The judgment of the district court is AFFIRMED, but we REMAND for the •district court to modify the judgment to state that Franklin’s state law claims are dismissed without prejudice. Franklin is reminded of his obligation to continue making partial payments until he has paid the entire filing fee.

After examining the briefs and appellate record, this panel has determined unanimously that oral argument would not materially assist the determination of this appeal. See Fed. R.App. P. 34(a)(2); 10th Cir. R. 34.1(G). The case is therefore ordered submitted without oral argument. This order and judgment is not binding precedent, except under the doctrines of law of the case, res judicata, and collateral estoppel. The court generally disfa*733vors the citation of orders and judgments; nevertheless, an order and judgment may be cited under the terms and conditions of 10th Cir. R. 36.3.

. The defendants who are named in connection with this claim and are not immune from suit are Roger Werholtz, L.E. Bruce, Tresa Sanderson, Dr. Haun, Dr. Naik, Prison Health Services nurse Jeannie, Janet Myers, Dr. Albert, and Dr. Watson, all in their individual capacities.

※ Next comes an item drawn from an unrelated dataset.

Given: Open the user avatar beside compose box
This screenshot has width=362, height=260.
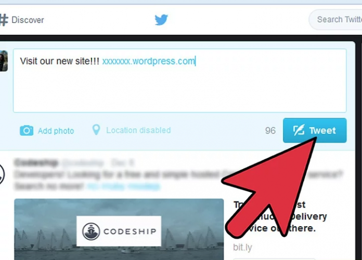Looking at the screenshot, I should coord(4,61).
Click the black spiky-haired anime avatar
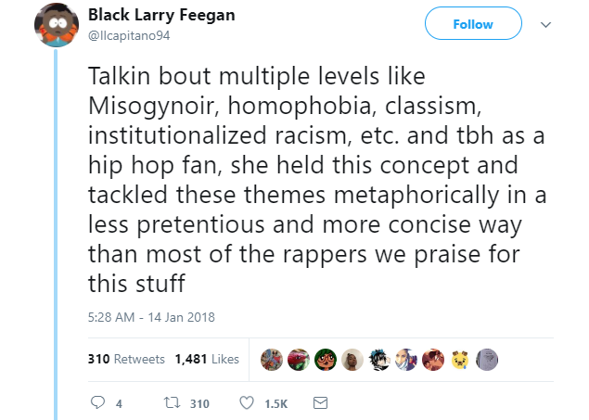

. The defendants who are named in connection with this claim and are not immune from suit are Roger Werholtz, David R. McKune, and the Kansas Correctional Industries ("KCI”) director at LCF, all in their individual capacities, as well as Impact Design Embroidery, Inc. ("IDEI”) and IDEI’s owner.

. Franklin asserts he is a beneficiary of contracts between the Kansas Department of Corrections (“KDOC”) and KCI, between KDOC and IDEI, and between KCI and IDEI.